À quelques semaines du coup d’envoi de la Coupe d’Afrique des nations 2025, le sélectionneur de l’équipe d’Algérie, Vladimir Petković, ne semble pas encore avoir arrêté les contours de son onze de départ.
Le technicien suisse, qui poursuit sa revue d’effectif durant la trêve internationale de novembre, attend les dernières rencontres amicales — notamment celle face à l’Arabie saoudite demain à Jeddah — pour clarifier ses choix définitifs.
Jeudi, les « Fennecs » ont signé une performance convaincante en dominant le Zimbabwe (3-1), un succès qui a confirmé certaines tendances… tout en entretenant quelques dilemmes.
Aït Nouri, un talent qui peine à se traduire en chiffres
Rayane Aït Nouri, attendu comme l’un des hommes forts de la sélection dans le couloir gauche, demeure au cœur des interrogations. Malgré ses qualités techniques et son apport offensif indéniable en club comme en sélection, l’arrière latéral de Manchester City affiche un bilan statistique étonnamment vierge sous le maillot algérien.
Depuis sa première apparition avec les « Verts » en 2023, année où il a officiellement changé de nationalité sportive pour rejoindre le pays d’origine de sa famille, Aït Nouri a disputé 19 matchs sans inscrire le moindre but ni offrir la moindre passe décisive. Un contraste saisissant avec son parcours en clubs : 199 rencontres, 12 buts, 15 passes décisives toutes compétitions confondues.
Malgré cela, Petković continue de lui accorder sa confiance, conscient que le joueur possède un potentiel explosif capable de faire la différence à tout moment. Mais le temps presse.
Hadjam, l’autre option qui monte en puissance
Face aux difficultés d’Aït Nouri à s’illustrer statistiquement, son concurrent direct, Jouan Hadjam, ne cesse de marquer des points. Le latéral gauche de Young Boys (Suisse), lui aussi devenu international algérien en 2023 après un changement de nationalité sportive, affiche des chiffres nettement plus convaincants. En 13 sélections, Hadjam a déjà inscrit 3 buts, dont un lors de la récente victoire contre le Zimbabwe.
Dynamique, agressif et efficace dans les deux surfaces, le joueur voit sa cote grimper en flèche sur le marché européen : plusieurs clubs, dont l’AS Roma et le LOSC Lille, suivent attentivement son évolution.
Ce rendement remarquable place Petković devant un véritable casse-tête.
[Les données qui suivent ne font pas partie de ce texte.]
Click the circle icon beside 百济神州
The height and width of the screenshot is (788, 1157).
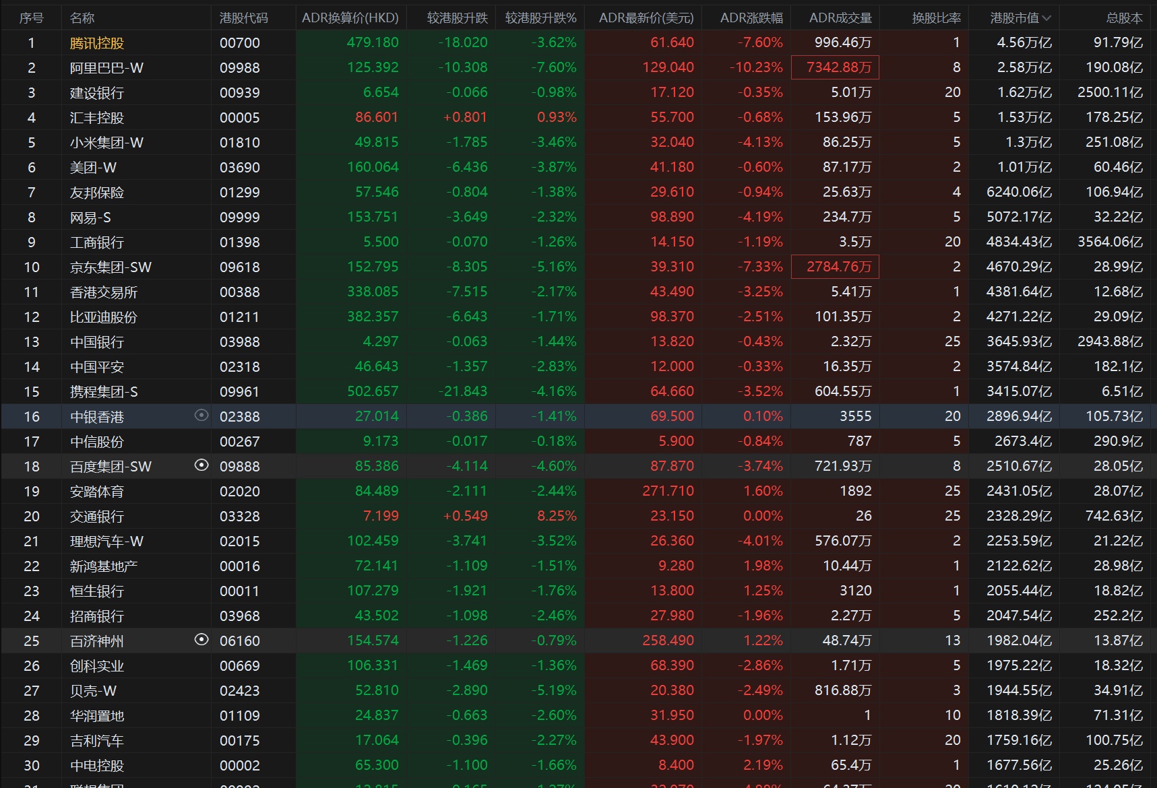tap(201, 640)
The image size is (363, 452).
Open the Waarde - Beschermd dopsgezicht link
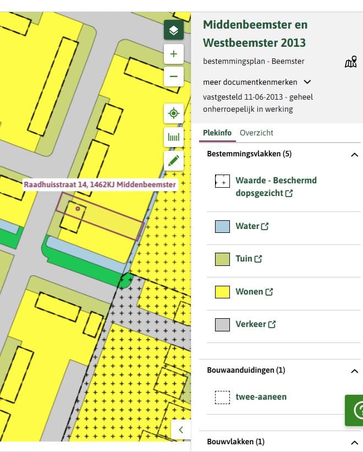[x=276, y=187]
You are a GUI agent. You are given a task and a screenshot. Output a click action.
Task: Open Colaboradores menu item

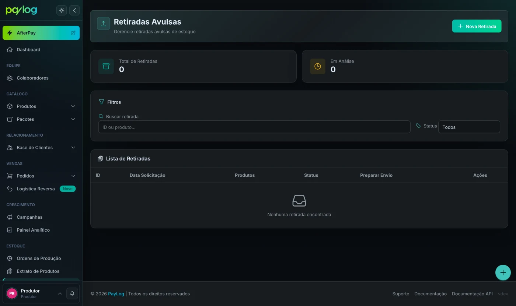point(41,78)
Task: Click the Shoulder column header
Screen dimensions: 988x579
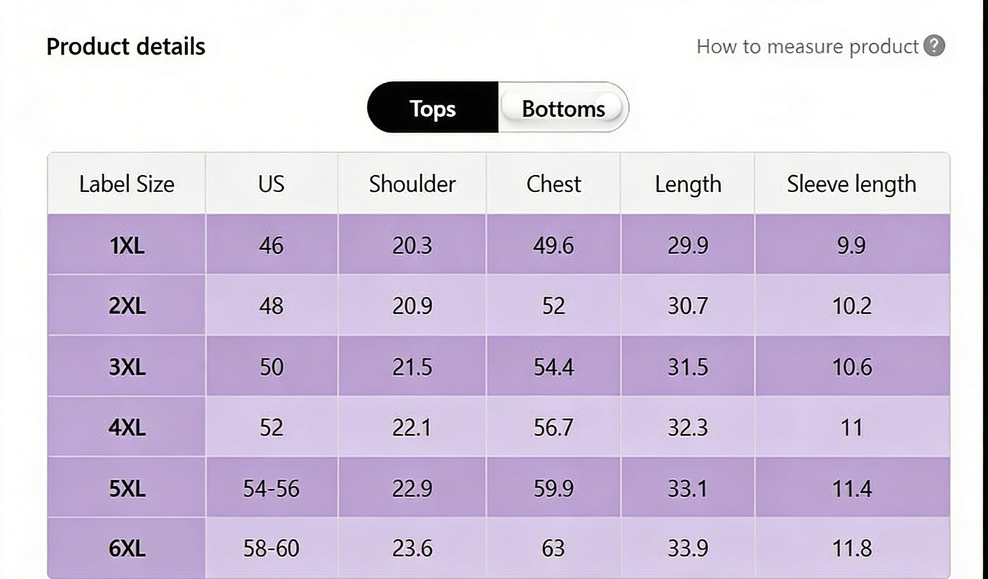Action: (412, 184)
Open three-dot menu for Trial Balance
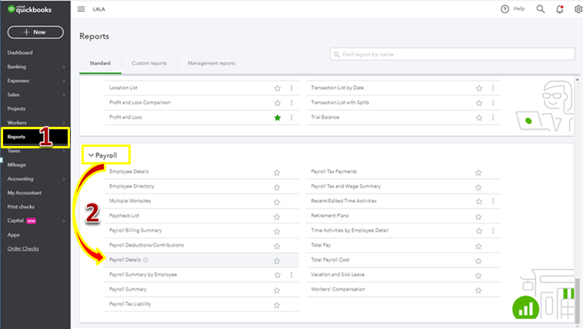The width and height of the screenshot is (586, 329). pyautogui.click(x=493, y=118)
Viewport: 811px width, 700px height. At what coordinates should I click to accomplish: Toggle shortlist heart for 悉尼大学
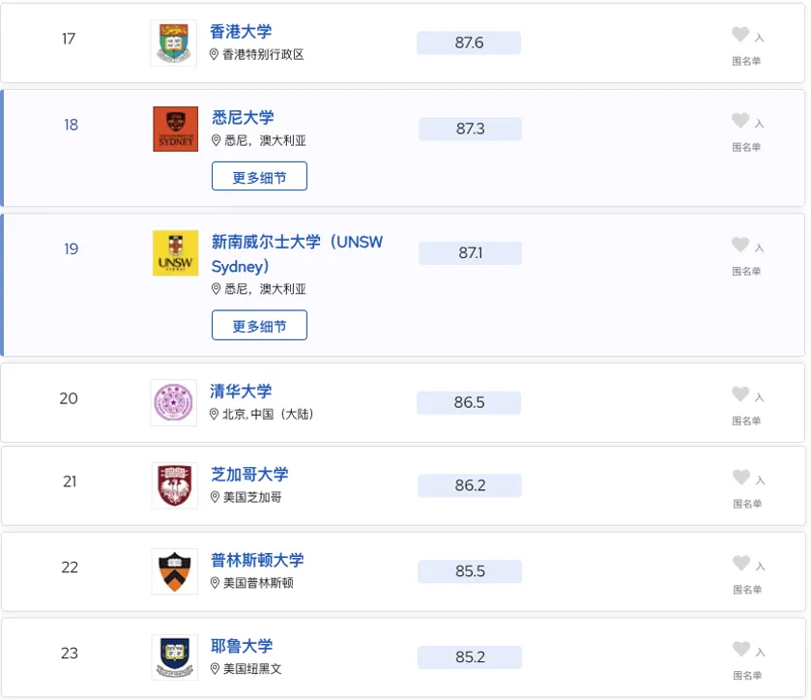click(x=740, y=121)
L’ancien sélectionneur de la Nati doit choisir entre le potentiel futuriste d’Aït Nouri et la fiabilité immédiate de Hadjam, tout en gérant les équilibres tactiques de son équipe.
Un poste clé pour les ambitions algériennes
Le couloir gauche — crucial dans le système de Petković pour apporter largeur, percussion et soutien offensif — pourrait devenir l’un des postes les plus disputés de la CAN 2025. Entre l’expérience européenne d’Aït Nouri et l’efficacité chiffrée d’Hadjam, le sélectionneur devra trancher en fonction des besoins stratégiques… et de la dynamique du moment.
La rencontre amicale face à l’Arabie saoudite pourrait ainsi servir de test décisif. À l’approche de la compétition continentale, chaque minute compte pour convaincre.